近年来，transformer在NLP领域大放异彩，几乎占据统治的地位，因此一些研究者也正在努力将tranformer应用在其他领域。在CV领域transformer的应用也越来越多，比较著名的VIT模型就是其中之一。

VIT模型就是对原始图片进行分块，展平成序列，输入进原始Transformer模型的编码器Encoder部分，最后接入一个全连接层对图片进行分类。

这是VIT模型结构图，接下来我们将拆成几个小部分讲解。

1.对于标准的 Transformer 模块，要求输入的是 token(向量) 序列，即二维矩阵 [num_token, token_dim]。以 ViT-B/16 为例，每个 token 向量长度为 768。对于图像数据而言，其数据格式为 [channel, height,weight ] 是三维矩阵明显不是 Transformer 想要的。所以需要先通过一个 Embedding 层来对数据做个变换。如下图表示 Embedding 层的详细结构，首先将一张图片按给定大小分成一堆 Patches。以 ViT-B/16 为例，将输入图片 img_size(224*224) 按照 16*16 大小的 Patch 进行划分，划分后会得到 (224/16)= 14 个 Patches。接着通过线性映射将每个 Patch 映射到一维向量中，每个 Patche 数据 shape为 [16, 16, 3] 通过映射得到一个长度为 768 的向量 (后面都直接称为 token)。[16, 16,3]–>[768]。
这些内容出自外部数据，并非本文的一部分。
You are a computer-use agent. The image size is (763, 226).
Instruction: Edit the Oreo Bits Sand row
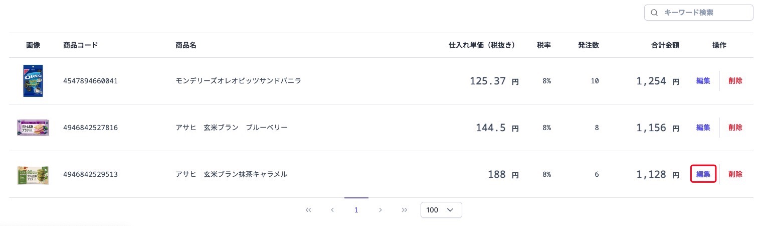pos(703,81)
class Embeddings(nn.Module):
    """Construct the embeddings from patch, position embeddings.
    """
    def __init__(self, config, img_size, in_channels=3):
        super(Embeddings, self).__init__()
        self.hybrid = None
        img_size = _pair(img_size)  #通过_pair后img_size为32×32

        if config.patches.get("grid") is not None:
            grid_size = config.patches["grid"]
            patch_size = (img_size[0] // 16 // grid_size[0], img_size[1] // 16 // grid_size[1])
            n_patches = (img_size[0] // 16) * (img_size[1] // 16)
            self.hybrid = True
        else:
            patch_size = _pair(config.patches["size"])
            n_patches = (img_size[0] // patch_size[0]) * (img_size[1] // patch_size[1])
            self.hybrid = False

        if self.hybrid:
            self.hybrid_model = ResNetV2(block_units=config.resnet.num_layers,
                                         width_factor=config.resnet.width_factor)
            in_channels = self.hybrid_model.width * 16
        self.patch_embeddings = Conv2d(in_channels=in_channels,
                                       out_channels=config.hidden_size,
                                       kernel_size=patch_size,
                                       stride=patch_size)
        self.position_embeddings = nn.Parameter(torch.zeros(1, n_patches+1, config.hidden_size))
        self.cls_token = nn.Parameter(torch.zeros(1, 1, config.hidden_size))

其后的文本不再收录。